Baisses des prix des médicaments
Pour l’économiste Frédéric Bizard, expert en protection sociale et en santé, les difficultés de production mises en avant ne doivent pas cacher une autre réalité. "Les autorités masquent un malaise profond pour le marché pharmaceutique français : la France n’est plus prioritaire dans le circuit de distribution de multiples laboratoires", écrit-il dans une note d’analyse. La faute à "la baisse récurrente des prix ces dix dernières années sur les médicaments", entre autres facteurs. "S’il est normal que le prix des médicaments baisse au cours du temps lorsqu’un médicament perd de sa valeur thérapeutique au profit de produits innovants d’une part et tombe dans le domaine public d’autre part, la logique dominante de ces baisses de prix a été de rentrer dans les clous de l’Ondam [l’objectif national des dépenses d’assurance maladie, qui fixe la trajectoire des dépenses de santé, NDLR]". Et à ce jeu-là, souligne Frédéric Bizard, "l’administration de la santé française ne s’est pas gênée pour utiliser ce levier de maîtrise budgétaire". Résultat, "l’industrie abandonne souvent des produits non rentables et se concentre sur des produits nouveaux, qui rapportent beaucoup plus", résume le pharmacologue Alain Astier dans une tribune dans Le Monde.

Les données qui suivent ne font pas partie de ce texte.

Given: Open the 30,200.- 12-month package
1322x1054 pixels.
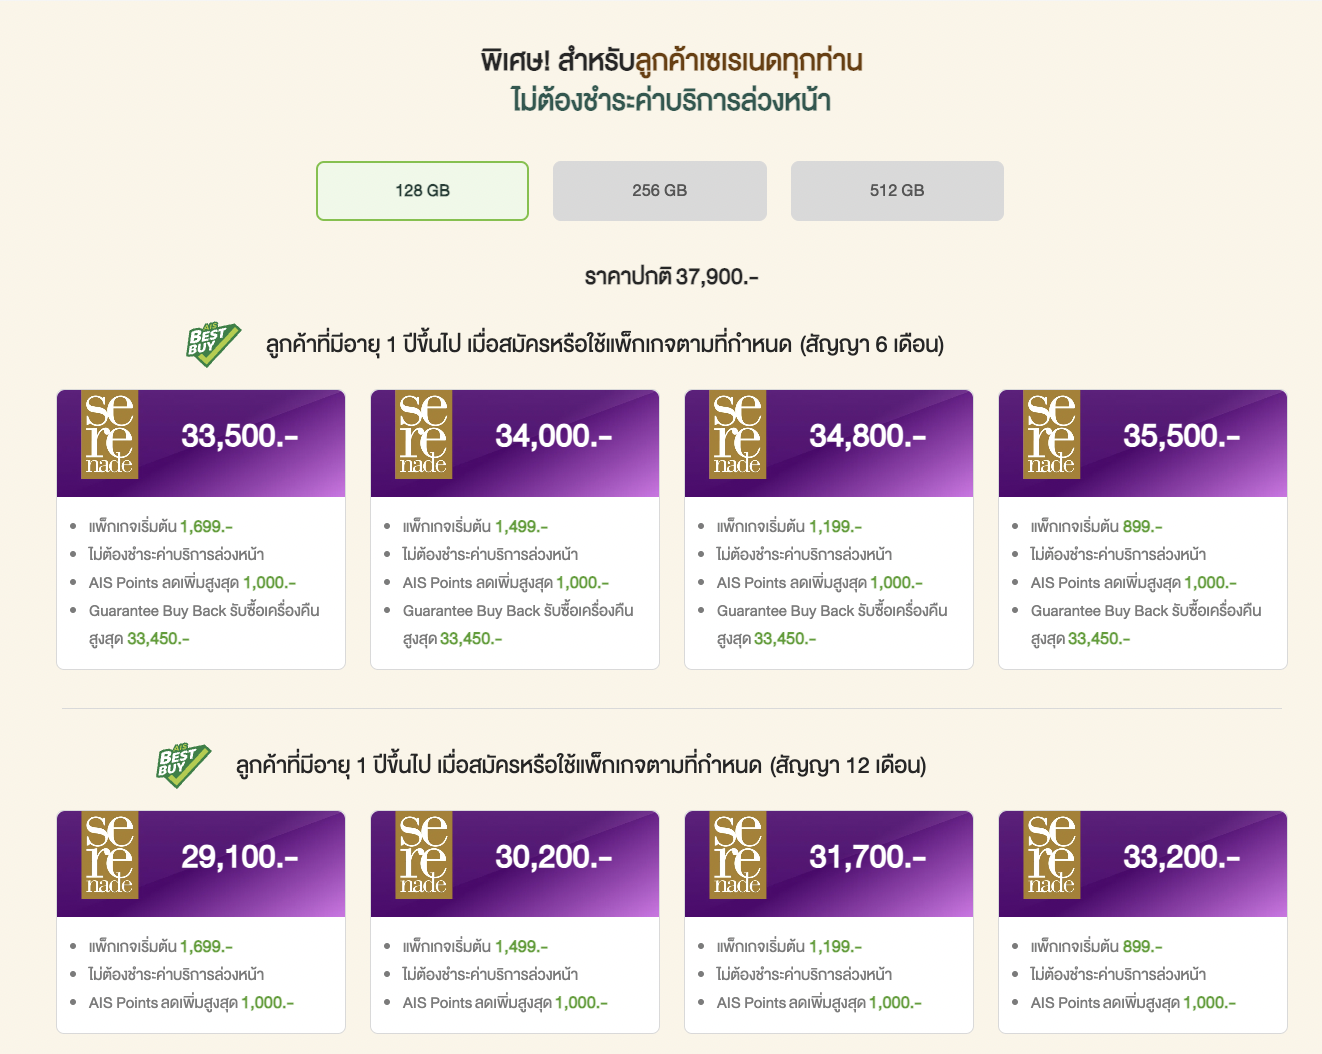Looking at the screenshot, I should [554, 857].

Loin de nier le phénomène de ruptures de stock, l’industrie pharmaceutique se montre offensive sur le sujet. "Les pénuries de médicaments sont un enjeu majeur pour les industriels. Nous avons une part de responsabilité pour mettre en œuvre ce plan d’action", commente Thomas Borel, directeur des Affaires scientifiques du Leem, l’organisation des professionnels du médicament qui a d’ailleurs présenté son propre plan anti-pénurie en février. Pour autant, les laboratoires ne veulent pas être les seuls à porter le chapeau. "Ce sujet est multifactoriel et plusieurs acteurs sont impliqués", rappelle Thomas Borel, qui pointe aussi la politique nationale des prix des médicaments. Un audit sur le prix de revient industriel, notamment celui "des médicaments anciens indispensables et sans alternative" pourrait être mené à l’horizon de 2021, d’après la feuille de route de la ministre.
Dans son plan, le Leem appelle aussi à favoriser la relocalisation en Europe des sites de production des matières premières actives (entre 60 et 80% des principes actifs sont fabriqués hors de l’UE, contre 20% il y a trente ans, selon l’IGAS). Sur ce point, là encore, la balle est dans le camp des pouvoirs publics, nationaux et européens. Dans son plan, Agnès Buzyn évoque la piste de "mesures d’incitations financières et fiscales au maintien/relocalisation de sites de production en France et en Europe". À l’échéance 2022.